> _Entries provided_:
_____

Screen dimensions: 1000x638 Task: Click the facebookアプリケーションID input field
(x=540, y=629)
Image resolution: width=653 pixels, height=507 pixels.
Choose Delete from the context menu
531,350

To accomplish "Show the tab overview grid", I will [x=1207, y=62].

_____

> _Task_:
All of the entries above, written out exactly, make up the reply.

> _Answer space_:
Screen dimensions: 1000x638 Task: Click the facebookアプリケーションID input field
(x=540, y=629)
Image resolution: width=653 pixels, height=507 pixels.
Choose Delete from the context menu
531,350

To accomplish "Show the tab overview grid", I will [x=1207, y=62].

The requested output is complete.